Having attempted to visit the Padule once before, but failed to find our way in, we hoped that this time would be easier. Unfortunately it wasn't. Thanks perhaps to our confusingly laid out AA map of Tuscany (on which entire communities are left out, roads are missing, and the names of places that do make it onto the map are aligned so as to make it impossible to tell where exactly they are positioned), we ended up on a magical mystery tour. That wasn't really all that magical, but more hot and sweaty and stressy.

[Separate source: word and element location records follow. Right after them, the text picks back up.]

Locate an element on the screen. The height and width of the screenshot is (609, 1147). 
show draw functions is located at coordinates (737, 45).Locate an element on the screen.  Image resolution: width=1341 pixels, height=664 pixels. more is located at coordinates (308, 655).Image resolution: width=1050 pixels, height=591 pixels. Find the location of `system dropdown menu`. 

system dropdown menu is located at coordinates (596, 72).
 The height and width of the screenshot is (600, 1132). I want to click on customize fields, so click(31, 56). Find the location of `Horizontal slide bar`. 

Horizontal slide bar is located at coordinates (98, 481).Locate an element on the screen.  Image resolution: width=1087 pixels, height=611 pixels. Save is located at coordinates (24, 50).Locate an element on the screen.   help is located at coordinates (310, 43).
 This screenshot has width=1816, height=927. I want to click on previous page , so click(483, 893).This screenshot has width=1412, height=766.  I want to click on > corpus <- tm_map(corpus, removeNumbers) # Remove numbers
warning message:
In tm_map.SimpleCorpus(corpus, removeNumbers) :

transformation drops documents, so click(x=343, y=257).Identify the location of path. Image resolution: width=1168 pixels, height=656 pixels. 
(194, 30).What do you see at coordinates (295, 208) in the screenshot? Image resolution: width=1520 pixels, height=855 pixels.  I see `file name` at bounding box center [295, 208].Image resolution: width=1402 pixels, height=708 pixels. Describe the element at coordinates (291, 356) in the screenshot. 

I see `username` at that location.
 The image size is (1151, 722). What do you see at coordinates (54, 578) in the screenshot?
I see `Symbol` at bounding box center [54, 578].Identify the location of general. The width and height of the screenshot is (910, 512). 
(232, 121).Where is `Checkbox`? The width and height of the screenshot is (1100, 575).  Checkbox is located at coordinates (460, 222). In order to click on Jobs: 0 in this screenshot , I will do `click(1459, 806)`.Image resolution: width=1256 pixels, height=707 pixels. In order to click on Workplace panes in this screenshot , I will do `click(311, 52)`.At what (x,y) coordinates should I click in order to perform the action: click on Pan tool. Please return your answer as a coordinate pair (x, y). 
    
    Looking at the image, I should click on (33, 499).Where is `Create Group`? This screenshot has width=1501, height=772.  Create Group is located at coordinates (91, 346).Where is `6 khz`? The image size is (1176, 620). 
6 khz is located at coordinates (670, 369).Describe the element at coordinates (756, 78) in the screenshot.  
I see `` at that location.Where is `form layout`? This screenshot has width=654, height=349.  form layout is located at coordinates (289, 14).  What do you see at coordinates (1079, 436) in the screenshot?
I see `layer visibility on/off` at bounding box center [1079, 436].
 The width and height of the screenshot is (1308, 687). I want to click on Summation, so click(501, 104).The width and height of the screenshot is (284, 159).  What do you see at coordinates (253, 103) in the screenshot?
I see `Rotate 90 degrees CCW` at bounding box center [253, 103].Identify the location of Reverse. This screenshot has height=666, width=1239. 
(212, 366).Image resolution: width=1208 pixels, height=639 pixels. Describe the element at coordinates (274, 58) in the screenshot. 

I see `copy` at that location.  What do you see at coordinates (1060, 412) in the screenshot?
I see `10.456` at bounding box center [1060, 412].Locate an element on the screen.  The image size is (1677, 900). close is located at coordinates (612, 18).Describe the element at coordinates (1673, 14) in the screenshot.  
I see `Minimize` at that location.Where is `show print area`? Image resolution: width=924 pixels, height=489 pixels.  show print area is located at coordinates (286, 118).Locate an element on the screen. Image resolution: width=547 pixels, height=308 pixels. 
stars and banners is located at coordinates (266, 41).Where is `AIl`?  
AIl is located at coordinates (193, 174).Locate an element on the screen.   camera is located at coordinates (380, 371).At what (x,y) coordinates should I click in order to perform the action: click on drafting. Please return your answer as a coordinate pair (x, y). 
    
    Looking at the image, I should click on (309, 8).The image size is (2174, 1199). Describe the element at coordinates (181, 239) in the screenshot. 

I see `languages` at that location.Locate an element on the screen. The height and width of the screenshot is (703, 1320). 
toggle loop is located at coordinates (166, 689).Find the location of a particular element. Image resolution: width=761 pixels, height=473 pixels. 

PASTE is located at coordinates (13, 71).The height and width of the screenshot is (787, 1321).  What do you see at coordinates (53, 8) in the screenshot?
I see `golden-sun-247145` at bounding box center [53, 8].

We DID, however, eventually find the right spot, and we all tumbled out of the car and headed straight for the shade of the nearest tree to lay down our picnic blanket and spread of food. It was a very pretty spot, but next time we will try cycling - the path next to the river in Pescia eventually ends up in the Padule, so there shouldn't be any chance of going wrong!
Padule di Fucecchio.

Other than that, we had a lovely evening meal at Da Nerone for Sheila's birthday, some more stop-offs at Sandrino's cafe for light refreshments and table football, a visit to a Bonsai museum, ice creams, and lots of time enjoying everyone's company.

Birthday meal.

View from Sandrino's cafe.
Bonsai museum - a 250-year-old tree.

We finally had to say goodbye to Sheila, Kerys and Ben on Tuesday evening, when we drove them to the airport for their evening flight back to the UK. The two weeks have flown by, and we have loved having them here. Reggie has been in his element with a constant supply of play mates and source of treats and fuss. We were all sad to see them leave, and we are already looking forward to their next visits.